Copy each line that contains the string "badge", taking them from the material.

**The input**.
☆ ☆ ☆ ☆ ☆

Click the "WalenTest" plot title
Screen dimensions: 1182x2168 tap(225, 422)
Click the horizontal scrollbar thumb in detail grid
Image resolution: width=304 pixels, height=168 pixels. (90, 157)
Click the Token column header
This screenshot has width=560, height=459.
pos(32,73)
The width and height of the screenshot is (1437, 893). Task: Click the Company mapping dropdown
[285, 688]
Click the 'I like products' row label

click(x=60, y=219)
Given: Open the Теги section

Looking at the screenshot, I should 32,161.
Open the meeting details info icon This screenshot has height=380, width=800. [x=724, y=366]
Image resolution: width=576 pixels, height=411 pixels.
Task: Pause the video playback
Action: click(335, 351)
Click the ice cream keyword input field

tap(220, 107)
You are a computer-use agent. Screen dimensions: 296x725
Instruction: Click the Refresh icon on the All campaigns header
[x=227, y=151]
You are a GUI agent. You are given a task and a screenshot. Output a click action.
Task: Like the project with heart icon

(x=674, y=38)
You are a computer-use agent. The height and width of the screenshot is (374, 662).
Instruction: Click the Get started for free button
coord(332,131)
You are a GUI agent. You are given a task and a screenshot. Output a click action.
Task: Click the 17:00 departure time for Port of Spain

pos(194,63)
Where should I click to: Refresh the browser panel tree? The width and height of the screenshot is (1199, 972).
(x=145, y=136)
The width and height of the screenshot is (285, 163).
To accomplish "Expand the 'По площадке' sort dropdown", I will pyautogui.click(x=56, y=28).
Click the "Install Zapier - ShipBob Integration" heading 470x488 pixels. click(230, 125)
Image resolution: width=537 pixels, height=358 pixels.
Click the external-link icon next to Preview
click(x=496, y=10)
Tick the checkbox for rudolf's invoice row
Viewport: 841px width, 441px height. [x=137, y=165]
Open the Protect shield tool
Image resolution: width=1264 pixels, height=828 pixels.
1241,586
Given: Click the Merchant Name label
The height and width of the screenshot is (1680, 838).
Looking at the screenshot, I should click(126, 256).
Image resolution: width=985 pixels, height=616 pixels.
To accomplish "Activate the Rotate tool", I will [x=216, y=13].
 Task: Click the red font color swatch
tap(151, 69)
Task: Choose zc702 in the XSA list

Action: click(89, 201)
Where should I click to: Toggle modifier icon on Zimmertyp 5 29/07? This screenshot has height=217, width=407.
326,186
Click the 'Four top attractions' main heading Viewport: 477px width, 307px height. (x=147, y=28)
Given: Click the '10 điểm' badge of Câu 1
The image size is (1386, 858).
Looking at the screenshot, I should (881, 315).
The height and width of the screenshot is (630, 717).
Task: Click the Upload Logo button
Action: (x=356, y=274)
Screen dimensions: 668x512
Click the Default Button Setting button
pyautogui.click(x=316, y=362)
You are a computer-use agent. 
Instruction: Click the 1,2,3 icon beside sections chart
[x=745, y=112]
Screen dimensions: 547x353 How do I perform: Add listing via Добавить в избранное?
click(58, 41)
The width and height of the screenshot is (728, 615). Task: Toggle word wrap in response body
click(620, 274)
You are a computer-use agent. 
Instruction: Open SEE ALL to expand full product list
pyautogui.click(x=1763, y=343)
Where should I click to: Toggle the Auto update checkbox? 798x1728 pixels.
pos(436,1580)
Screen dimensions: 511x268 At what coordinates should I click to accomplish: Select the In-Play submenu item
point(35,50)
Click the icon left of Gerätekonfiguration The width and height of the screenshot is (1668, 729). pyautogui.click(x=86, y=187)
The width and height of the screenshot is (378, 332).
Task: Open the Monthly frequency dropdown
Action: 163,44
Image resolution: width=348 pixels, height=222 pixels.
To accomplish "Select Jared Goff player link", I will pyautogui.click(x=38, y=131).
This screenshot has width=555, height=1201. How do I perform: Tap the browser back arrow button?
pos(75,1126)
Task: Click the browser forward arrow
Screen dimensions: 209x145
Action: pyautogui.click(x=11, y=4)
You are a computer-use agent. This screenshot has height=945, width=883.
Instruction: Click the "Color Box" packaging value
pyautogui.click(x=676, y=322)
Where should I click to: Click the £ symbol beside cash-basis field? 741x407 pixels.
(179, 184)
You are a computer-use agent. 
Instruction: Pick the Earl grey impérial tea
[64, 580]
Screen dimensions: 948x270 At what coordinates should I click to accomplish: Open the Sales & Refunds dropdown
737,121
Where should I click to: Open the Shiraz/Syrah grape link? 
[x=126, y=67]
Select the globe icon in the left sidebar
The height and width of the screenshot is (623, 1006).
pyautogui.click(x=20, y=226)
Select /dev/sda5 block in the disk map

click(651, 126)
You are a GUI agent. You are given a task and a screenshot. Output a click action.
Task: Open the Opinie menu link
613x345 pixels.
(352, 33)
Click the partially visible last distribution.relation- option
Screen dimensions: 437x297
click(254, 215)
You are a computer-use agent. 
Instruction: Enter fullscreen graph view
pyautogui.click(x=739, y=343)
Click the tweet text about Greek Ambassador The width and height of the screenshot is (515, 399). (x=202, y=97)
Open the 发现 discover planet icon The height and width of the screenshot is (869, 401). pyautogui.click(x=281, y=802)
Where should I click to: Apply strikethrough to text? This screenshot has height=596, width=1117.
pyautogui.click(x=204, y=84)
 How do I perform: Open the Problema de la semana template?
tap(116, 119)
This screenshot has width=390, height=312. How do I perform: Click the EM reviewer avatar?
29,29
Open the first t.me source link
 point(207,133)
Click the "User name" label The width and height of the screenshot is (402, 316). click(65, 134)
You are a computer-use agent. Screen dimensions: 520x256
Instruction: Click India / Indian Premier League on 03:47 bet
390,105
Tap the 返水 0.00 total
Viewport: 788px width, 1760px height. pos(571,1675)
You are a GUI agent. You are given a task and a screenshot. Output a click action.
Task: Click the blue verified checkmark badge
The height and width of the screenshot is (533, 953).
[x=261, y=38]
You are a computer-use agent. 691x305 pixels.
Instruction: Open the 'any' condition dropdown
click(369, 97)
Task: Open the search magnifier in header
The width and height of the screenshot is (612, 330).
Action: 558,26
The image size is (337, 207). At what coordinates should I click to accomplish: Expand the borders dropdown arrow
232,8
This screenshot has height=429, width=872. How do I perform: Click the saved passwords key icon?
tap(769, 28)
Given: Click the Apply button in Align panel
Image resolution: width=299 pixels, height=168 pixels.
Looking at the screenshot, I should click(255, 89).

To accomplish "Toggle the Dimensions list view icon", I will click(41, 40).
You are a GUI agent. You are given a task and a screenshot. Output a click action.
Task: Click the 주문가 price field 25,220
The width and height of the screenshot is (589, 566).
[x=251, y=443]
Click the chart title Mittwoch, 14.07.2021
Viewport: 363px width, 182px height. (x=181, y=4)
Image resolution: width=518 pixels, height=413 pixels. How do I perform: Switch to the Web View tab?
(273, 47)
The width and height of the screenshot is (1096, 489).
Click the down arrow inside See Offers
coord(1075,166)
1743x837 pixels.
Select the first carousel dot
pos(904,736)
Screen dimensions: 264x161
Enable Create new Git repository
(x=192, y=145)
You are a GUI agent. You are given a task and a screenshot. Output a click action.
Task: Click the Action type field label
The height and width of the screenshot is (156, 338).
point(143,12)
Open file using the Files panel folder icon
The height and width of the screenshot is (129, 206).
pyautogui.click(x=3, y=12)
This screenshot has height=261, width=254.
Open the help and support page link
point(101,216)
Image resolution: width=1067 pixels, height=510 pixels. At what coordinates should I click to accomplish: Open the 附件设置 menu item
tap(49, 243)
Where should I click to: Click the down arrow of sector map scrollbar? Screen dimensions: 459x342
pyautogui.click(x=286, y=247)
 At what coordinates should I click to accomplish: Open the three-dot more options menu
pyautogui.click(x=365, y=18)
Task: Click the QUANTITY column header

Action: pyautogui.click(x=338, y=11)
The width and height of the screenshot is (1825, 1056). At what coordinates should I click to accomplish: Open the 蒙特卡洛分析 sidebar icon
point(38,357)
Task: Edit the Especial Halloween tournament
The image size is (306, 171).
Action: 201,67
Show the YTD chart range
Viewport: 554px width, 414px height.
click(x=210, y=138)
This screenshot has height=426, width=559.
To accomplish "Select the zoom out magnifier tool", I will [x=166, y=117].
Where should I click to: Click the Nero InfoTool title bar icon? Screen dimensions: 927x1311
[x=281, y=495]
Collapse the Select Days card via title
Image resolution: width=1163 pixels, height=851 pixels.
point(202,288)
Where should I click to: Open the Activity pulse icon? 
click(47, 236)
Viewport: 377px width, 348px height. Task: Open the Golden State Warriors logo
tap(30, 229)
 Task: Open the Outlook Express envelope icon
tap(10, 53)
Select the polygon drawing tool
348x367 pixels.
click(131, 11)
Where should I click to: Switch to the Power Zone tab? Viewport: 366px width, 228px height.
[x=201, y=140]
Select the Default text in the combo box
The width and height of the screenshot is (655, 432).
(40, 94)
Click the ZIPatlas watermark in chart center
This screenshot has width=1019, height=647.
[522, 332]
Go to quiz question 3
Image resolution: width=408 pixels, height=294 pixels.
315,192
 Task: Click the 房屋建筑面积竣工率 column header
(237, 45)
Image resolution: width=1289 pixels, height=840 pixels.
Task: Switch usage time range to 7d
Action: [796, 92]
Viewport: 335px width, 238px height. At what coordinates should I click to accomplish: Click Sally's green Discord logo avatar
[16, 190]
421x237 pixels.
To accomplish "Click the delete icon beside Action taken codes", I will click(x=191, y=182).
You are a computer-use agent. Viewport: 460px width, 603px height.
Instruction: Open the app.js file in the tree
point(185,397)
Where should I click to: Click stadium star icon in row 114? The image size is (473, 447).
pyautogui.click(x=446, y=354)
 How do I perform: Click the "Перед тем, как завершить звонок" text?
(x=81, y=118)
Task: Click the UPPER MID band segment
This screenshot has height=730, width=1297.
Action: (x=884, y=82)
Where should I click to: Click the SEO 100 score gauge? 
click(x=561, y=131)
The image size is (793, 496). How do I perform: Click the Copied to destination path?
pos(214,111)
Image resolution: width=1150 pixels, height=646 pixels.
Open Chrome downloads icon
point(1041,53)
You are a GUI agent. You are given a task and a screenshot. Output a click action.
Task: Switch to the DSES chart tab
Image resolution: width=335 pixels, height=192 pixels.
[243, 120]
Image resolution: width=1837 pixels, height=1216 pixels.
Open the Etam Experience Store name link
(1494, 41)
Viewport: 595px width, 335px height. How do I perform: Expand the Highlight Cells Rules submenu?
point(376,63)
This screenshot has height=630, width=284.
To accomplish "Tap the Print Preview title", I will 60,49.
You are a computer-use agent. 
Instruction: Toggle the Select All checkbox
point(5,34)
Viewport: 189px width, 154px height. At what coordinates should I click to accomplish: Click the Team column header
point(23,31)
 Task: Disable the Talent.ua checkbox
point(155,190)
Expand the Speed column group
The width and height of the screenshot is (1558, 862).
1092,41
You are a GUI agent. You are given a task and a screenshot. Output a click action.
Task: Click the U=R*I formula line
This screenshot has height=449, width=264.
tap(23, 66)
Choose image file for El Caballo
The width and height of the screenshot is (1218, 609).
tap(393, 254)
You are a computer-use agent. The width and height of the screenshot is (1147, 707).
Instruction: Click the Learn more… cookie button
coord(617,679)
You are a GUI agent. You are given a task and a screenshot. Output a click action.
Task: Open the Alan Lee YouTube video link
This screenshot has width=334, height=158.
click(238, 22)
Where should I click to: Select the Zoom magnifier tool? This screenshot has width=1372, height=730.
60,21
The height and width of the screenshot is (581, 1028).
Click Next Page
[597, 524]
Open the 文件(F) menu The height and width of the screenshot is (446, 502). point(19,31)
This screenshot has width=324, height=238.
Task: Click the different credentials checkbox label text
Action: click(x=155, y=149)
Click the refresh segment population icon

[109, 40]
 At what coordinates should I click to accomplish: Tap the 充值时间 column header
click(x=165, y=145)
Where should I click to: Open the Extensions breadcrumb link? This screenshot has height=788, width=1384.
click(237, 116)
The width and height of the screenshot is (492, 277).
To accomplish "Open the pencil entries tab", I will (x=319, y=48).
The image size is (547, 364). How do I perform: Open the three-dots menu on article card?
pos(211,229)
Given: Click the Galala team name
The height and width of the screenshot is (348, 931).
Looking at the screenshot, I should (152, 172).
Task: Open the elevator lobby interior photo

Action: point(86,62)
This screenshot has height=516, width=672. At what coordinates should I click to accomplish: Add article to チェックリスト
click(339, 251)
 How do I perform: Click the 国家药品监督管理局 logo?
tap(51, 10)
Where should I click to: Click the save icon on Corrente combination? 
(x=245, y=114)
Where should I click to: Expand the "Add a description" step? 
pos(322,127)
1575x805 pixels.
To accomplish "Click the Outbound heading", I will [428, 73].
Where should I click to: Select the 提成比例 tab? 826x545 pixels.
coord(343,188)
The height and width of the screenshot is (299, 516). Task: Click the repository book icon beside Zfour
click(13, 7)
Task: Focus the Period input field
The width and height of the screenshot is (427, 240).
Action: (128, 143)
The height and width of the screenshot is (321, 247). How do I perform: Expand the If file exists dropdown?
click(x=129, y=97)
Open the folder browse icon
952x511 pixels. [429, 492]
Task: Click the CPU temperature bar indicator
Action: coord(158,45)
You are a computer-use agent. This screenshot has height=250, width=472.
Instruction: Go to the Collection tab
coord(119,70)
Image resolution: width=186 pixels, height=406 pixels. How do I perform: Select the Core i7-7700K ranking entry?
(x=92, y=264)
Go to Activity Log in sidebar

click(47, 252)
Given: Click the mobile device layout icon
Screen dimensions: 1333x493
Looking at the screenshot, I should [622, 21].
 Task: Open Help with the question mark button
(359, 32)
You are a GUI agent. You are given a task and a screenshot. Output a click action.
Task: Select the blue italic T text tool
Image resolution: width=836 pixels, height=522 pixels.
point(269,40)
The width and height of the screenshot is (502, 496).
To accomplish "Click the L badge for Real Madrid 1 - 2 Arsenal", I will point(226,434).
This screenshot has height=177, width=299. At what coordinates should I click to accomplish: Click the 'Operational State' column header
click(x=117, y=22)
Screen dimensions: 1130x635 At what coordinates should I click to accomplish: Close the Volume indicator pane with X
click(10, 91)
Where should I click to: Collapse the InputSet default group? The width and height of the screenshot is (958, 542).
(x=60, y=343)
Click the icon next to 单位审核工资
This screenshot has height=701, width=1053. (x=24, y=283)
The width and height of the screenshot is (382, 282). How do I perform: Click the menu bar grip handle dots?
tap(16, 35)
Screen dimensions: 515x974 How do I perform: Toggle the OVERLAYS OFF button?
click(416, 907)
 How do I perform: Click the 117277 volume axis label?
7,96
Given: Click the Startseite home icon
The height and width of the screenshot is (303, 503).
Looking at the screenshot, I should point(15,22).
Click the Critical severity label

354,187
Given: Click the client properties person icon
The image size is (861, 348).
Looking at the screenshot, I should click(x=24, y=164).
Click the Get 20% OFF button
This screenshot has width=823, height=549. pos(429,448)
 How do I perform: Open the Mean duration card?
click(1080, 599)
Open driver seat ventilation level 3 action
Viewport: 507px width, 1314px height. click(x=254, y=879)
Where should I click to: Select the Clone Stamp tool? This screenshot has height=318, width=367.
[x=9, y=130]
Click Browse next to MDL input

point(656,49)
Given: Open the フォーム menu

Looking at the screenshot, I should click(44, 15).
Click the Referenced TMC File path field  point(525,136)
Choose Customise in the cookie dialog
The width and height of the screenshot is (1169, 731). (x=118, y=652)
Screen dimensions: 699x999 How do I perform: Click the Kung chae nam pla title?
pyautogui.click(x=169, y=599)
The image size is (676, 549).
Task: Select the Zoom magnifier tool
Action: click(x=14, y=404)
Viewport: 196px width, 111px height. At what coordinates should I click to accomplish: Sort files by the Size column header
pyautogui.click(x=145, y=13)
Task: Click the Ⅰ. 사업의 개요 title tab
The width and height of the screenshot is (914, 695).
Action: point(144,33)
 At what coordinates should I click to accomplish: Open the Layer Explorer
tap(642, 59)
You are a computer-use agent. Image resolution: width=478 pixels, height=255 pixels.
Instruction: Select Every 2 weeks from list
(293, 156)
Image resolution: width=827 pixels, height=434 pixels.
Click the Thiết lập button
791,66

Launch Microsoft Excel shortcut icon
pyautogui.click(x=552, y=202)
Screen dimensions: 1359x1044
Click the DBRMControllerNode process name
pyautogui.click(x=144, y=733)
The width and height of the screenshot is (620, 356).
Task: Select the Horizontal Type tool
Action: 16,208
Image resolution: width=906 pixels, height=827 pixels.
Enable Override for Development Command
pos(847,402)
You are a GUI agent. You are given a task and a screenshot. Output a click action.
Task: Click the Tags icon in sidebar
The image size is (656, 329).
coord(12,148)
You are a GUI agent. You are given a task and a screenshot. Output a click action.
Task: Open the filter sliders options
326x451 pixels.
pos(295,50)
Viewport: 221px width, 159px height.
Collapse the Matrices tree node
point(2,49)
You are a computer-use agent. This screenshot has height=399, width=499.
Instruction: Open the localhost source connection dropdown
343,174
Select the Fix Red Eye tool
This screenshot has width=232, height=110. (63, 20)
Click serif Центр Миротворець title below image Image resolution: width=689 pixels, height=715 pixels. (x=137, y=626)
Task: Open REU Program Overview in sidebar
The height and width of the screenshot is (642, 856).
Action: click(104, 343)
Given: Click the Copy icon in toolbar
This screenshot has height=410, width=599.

☆ ☆ ☆ ☆ ☆

**Final answer**.
Given: Click the '10 điểm' badge of Câu 1
Task: Click the blue verified checkmark badge
To accomplish "Click the L badge for Real Madrid 1 - 2 Arsenal", I will point(226,434).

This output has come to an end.